Mets 2010 Starting Pitchers – Picking at Leftovers

Texas Rangers vs. Seattle Mariners

Although you could fault the Mets and Omar Minaya on several fronts this offseason, one of the biggest glaring holes in the acquisitions was at starting pitcher. You could say that they should have gotten another first baseman or catcher. Personally, I think they’re fine at catcher. But I have been consistent in calling for a change at first base. Mostly, I hear from fans that the starting rotation is still a mess. Even Darryl Strawberry doesn’t like what the Mets have done, or haven’t done, this offseason.

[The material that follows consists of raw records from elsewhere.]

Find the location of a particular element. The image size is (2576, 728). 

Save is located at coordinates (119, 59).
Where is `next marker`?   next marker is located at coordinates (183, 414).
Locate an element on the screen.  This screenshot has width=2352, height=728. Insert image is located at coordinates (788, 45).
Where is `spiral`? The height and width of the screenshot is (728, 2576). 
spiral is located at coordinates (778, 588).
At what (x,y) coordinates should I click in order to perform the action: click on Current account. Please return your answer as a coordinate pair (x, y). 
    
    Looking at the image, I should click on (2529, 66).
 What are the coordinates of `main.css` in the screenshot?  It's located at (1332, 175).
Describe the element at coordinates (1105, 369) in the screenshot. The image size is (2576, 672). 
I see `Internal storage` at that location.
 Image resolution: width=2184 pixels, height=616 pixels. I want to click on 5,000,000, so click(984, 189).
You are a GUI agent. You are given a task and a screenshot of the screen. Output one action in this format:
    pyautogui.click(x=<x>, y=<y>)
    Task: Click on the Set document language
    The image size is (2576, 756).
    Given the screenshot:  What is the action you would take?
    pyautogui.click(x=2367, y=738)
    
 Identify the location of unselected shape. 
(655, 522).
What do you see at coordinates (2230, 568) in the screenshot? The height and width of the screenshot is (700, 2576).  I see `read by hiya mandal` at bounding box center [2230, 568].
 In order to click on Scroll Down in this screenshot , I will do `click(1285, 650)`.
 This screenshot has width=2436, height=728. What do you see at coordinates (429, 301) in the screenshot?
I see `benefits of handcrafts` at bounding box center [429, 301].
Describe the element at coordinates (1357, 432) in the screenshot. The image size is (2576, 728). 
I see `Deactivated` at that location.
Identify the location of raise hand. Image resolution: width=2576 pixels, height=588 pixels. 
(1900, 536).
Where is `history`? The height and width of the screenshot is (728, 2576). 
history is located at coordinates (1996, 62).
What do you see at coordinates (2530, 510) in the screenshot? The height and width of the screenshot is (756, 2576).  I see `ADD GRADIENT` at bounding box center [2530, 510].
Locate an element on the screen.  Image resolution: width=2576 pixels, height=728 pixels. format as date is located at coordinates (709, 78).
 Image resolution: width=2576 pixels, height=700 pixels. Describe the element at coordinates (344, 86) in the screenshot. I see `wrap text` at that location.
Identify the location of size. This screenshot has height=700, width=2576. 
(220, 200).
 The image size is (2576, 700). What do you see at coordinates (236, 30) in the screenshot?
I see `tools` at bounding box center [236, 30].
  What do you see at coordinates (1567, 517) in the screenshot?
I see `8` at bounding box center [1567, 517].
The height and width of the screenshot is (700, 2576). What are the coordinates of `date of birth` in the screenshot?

Now that we’re only two weeks away from pitchers and catchers reporting to Port St. Lucie, you have to consider the Mets picking up a leftover starting pitcher. The obvious choices are Jerrod Washburn, Chien-Ming Wang, and Erik Bedard. At this point in the offseason there are pretty slim pickin’s.

You could always throw in Pedro Martinez, but I doubt that the Mets would go back to him. I wouldn’t either. He was better than I thought he would be with the Phillies last year at 5-1 3.63 in 9 games. But that’s a really small sample. If you consider the fact that he effectively robbed the Mets of two and a half years of his contract, I can’t see the Mets going there again.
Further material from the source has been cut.